- [REQUIRED ACTION]:
Return every record exactly as it appears. Leave nothing out.

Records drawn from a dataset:
▼▼▼
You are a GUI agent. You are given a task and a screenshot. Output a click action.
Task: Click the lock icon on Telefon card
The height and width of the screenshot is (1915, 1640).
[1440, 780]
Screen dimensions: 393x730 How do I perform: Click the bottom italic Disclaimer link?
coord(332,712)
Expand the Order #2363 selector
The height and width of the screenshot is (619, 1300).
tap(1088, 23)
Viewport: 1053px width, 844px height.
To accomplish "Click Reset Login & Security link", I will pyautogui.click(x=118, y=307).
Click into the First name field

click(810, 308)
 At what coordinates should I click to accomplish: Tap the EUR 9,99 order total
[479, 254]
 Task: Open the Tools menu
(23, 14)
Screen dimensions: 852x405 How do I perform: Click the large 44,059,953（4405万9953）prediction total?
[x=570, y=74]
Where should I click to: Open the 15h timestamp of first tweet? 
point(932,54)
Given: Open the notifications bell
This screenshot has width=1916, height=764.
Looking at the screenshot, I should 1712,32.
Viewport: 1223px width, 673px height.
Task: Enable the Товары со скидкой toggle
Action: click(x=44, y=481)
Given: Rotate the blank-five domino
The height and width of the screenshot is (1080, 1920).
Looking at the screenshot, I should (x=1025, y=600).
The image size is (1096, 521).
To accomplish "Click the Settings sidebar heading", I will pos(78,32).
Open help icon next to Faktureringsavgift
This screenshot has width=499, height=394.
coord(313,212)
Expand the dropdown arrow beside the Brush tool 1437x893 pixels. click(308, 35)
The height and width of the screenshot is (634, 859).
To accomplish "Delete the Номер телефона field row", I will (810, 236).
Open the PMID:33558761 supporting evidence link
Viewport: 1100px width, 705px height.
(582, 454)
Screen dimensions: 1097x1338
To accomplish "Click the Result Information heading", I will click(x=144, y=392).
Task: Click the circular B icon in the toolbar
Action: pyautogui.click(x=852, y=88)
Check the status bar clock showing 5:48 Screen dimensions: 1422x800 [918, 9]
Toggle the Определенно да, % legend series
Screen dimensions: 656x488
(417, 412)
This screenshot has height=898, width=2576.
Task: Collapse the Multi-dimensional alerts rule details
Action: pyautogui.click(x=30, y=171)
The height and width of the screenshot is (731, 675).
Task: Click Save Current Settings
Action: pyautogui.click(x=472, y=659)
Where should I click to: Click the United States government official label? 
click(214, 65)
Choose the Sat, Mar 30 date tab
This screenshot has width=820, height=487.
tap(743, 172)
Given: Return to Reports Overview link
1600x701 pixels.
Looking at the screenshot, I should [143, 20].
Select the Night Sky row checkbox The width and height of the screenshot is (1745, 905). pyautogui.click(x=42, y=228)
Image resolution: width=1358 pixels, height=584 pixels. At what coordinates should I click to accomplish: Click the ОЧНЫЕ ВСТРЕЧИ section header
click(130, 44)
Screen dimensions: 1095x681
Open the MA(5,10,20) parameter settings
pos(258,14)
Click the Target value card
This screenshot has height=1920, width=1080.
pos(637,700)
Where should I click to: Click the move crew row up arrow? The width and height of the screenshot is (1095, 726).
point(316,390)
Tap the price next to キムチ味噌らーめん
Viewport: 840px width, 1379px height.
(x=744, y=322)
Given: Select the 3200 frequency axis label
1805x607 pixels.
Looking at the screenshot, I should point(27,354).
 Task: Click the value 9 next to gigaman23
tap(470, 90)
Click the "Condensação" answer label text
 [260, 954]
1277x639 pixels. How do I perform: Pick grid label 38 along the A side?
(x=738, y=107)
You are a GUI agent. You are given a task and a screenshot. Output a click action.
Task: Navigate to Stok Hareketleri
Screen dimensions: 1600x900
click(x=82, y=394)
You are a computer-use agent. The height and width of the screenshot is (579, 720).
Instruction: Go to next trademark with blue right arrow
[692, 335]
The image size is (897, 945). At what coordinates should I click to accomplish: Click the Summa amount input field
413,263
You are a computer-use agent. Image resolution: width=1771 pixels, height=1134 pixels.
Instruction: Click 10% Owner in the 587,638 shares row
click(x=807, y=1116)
▲▲▲
- [YOUR RESPONSE]:
You are a GUI agent. You are given a task and a screenshot. Output a click action.
Task: Click the lock icon on Telefon card
The height and width of the screenshot is (1915, 1640).
[1440, 780]
Screen dimensions: 393x730 How do I perform: Click the bottom italic Disclaimer link?
coord(332,712)
Expand the Order #2363 selector
The height and width of the screenshot is (619, 1300).
tap(1088, 23)
Viewport: 1053px width, 844px height.
To accomplish "Click Reset Login & Security link", I will pyautogui.click(x=118, y=307).
Click into the First name field

click(810, 308)
 At what coordinates should I click to accomplish: Tap the EUR 9,99 order total
[479, 254]
 Task: Open the Tools menu
(23, 14)
Screen dimensions: 852x405 How do I perform: Click the large 44,059,953（4405万9953）prediction total?
[x=570, y=74]
Where should I click to: Open the 15h timestamp of first tweet? 
point(932,54)
Given: Open the notifications bell
This screenshot has width=1916, height=764.
Looking at the screenshot, I should 1712,32.
Viewport: 1223px width, 673px height.
Task: Enable the Товары со скидкой toggle
Action: click(x=44, y=481)
Given: Rotate the blank-five domino
The height and width of the screenshot is (1080, 1920).
Looking at the screenshot, I should (x=1025, y=600).
The image size is (1096, 521).
To accomplish "Click the Settings sidebar heading", I will pos(78,32).
Open help icon next to Faktureringsavgift
This screenshot has width=499, height=394.
coord(313,212)
Expand the dropdown arrow beside the Brush tool 1437x893 pixels. click(308, 35)
The height and width of the screenshot is (634, 859).
To accomplish "Delete the Номер телефона field row", I will (810, 236).
Open the PMID:33558761 supporting evidence link
Viewport: 1100px width, 705px height.
(582, 454)
Screen dimensions: 1097x1338
To accomplish "Click the Result Information heading", I will click(x=144, y=392).
Task: Click the circular B icon in the toolbar
Action: pyautogui.click(x=852, y=88)
Check the status bar clock showing 5:48 Screen dimensions: 1422x800 [918, 9]
Toggle the Определенно да, % legend series
Screen dimensions: 656x488
(417, 412)
This screenshot has height=898, width=2576.
Task: Collapse the Multi-dimensional alerts rule details
Action: pyautogui.click(x=30, y=171)
The height and width of the screenshot is (731, 675).
Task: Click Save Current Settings
Action: pyautogui.click(x=472, y=659)
Where should I click to: Click the United States government official label? 
click(214, 65)
Choose the Sat, Mar 30 date tab
This screenshot has width=820, height=487.
tap(743, 172)
Given: Return to Reports Overview link
1600x701 pixels.
Looking at the screenshot, I should [143, 20].
Select the Night Sky row checkbox The width and height of the screenshot is (1745, 905). pyautogui.click(x=42, y=228)
Image resolution: width=1358 pixels, height=584 pixels. At what coordinates should I click to accomplish: Click the ОЧНЫЕ ВСТРЕЧИ section header
click(130, 44)
Screen dimensions: 1095x681
Open the MA(5,10,20) parameter settings
pos(258,14)
Click the Target value card
This screenshot has height=1920, width=1080.
pos(637,700)
Where should I click to: Click the move crew row up arrow? The width and height of the screenshot is (1095, 726).
point(316,390)
Tap the price next to キムチ味噌らーめん
Viewport: 840px width, 1379px height.
(x=744, y=322)
Given: Select the 3200 frequency axis label
1805x607 pixels.
Looking at the screenshot, I should point(27,354).
 Task: Click the value 9 next to gigaman23
tap(470, 90)
Click the "Condensação" answer label text
 [260, 954]
1277x639 pixels. How do I perform: Pick grid label 38 along the A side?
(x=738, y=107)
You are a GUI agent. You are given a task and a screenshot. Output a click action.
Task: Navigate to Stok Hareketleri
Screen dimensions: 1600x900
click(x=82, y=394)
You are a computer-use agent. The height and width of the screenshot is (579, 720).
Instruction: Go to next trademark with blue right arrow
[692, 335]
The image size is (897, 945). At what coordinates should I click to accomplish: Click the Summa amount input field
413,263
You are a computer-use agent. Image resolution: width=1771 pixels, height=1134 pixels.
Instruction: Click 10% Owner in the 587,638 shares row
click(x=807, y=1116)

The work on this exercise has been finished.